Task ▸
The entries are to be repeated exactly, with all pictures omitted.
+++
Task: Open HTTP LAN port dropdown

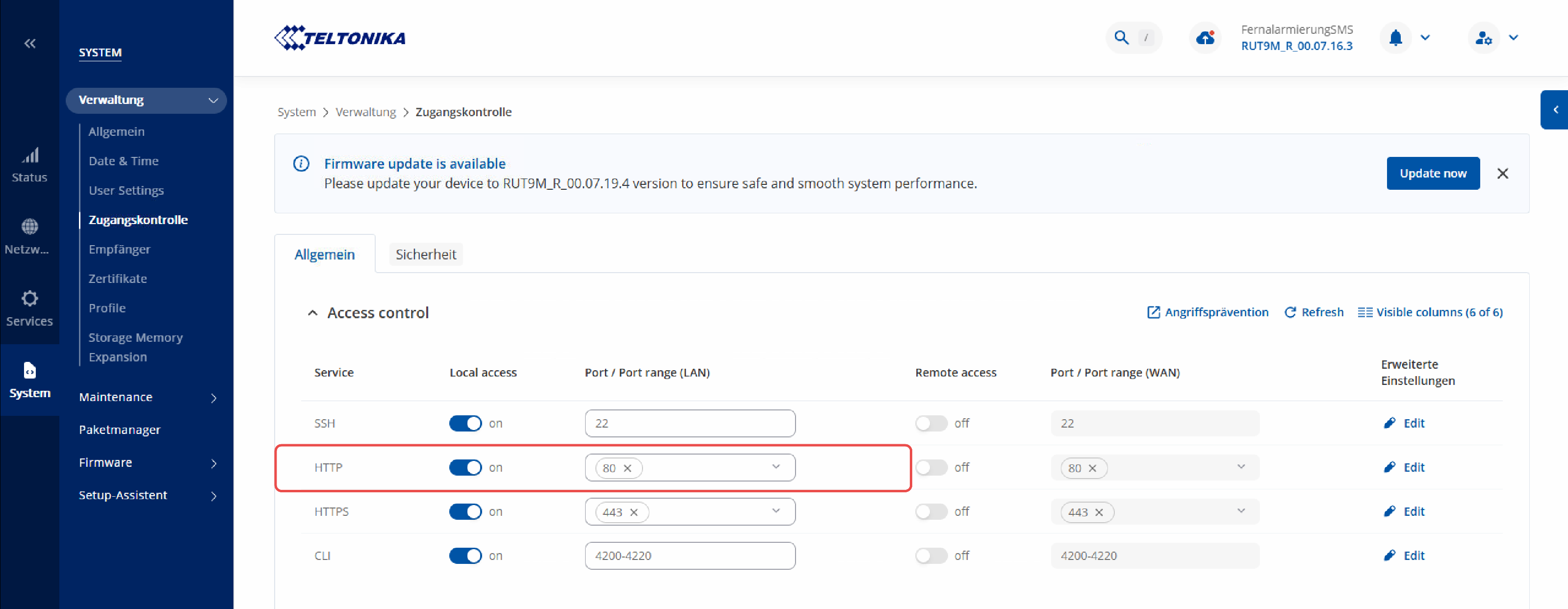Action: [x=775, y=467]
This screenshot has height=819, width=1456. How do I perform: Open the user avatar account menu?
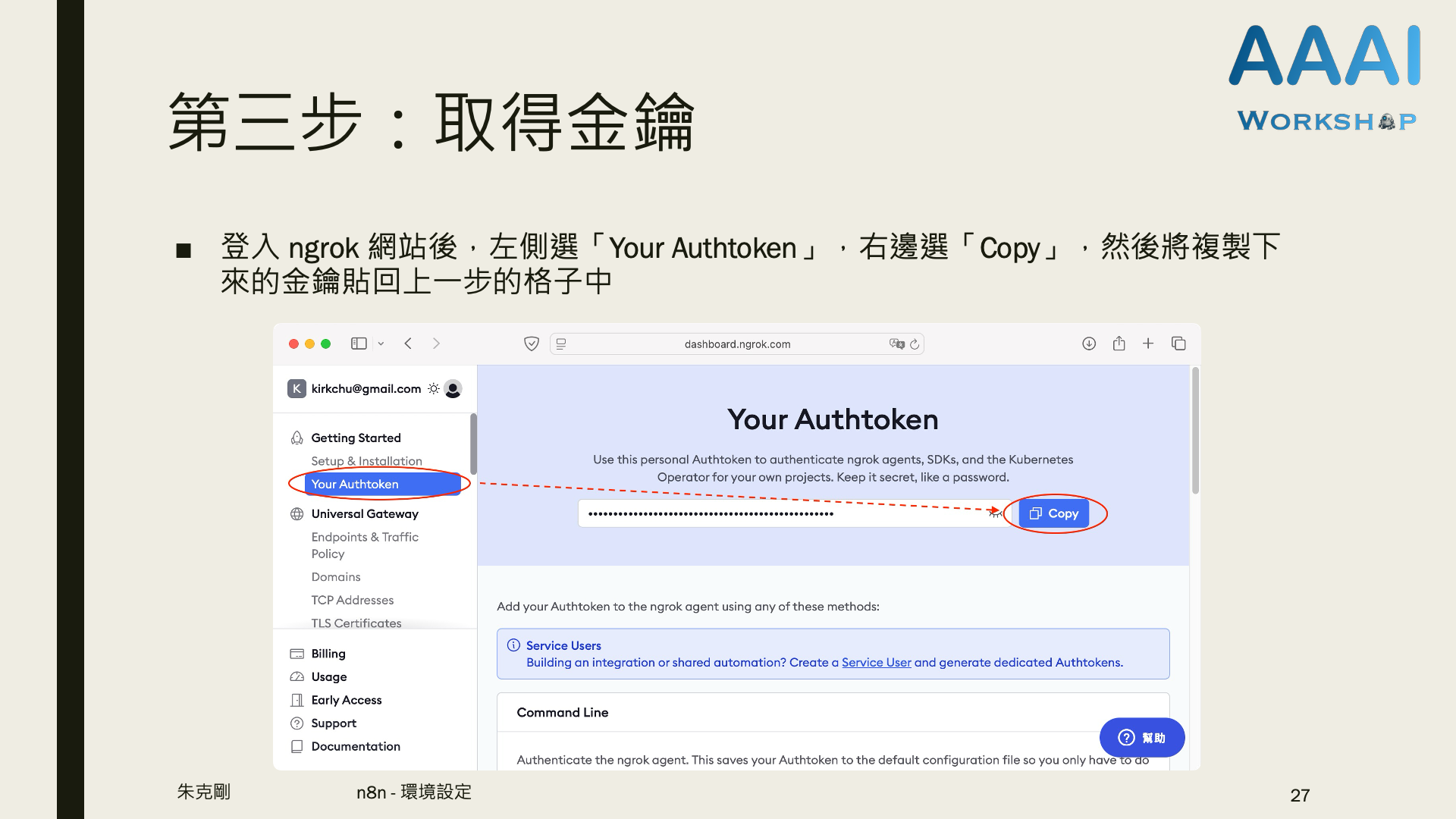click(453, 389)
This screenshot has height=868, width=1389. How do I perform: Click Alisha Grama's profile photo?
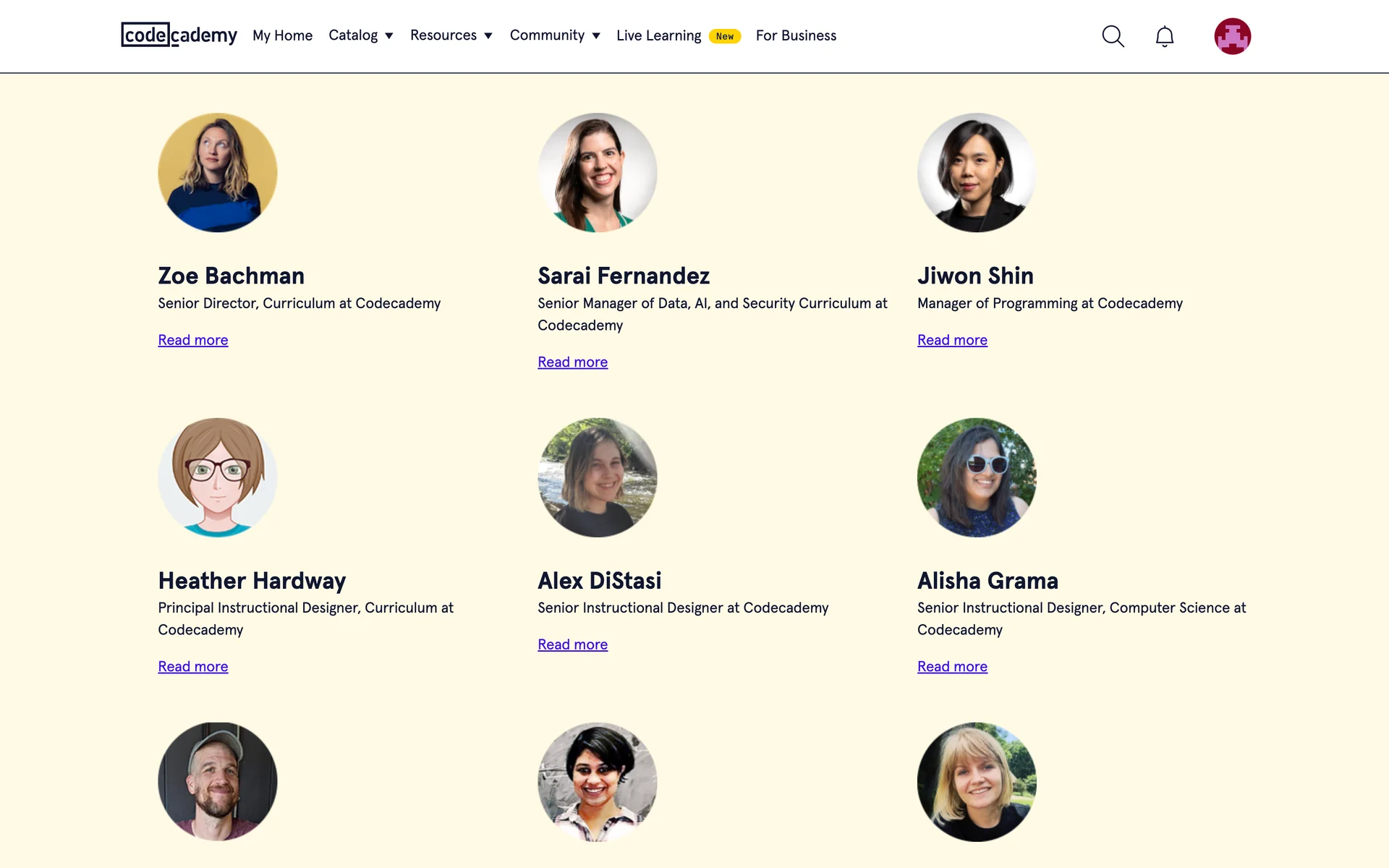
+++
Answer below ▸
Task: Open HTTP LAN port dropdown

Action: [x=775, y=467]
This screenshot has height=819, width=1456. How do I perform: Open the user avatar account menu?
click(453, 389)
This screenshot has height=868, width=1389. How do I perform: Click Alisha Grama's profile photo?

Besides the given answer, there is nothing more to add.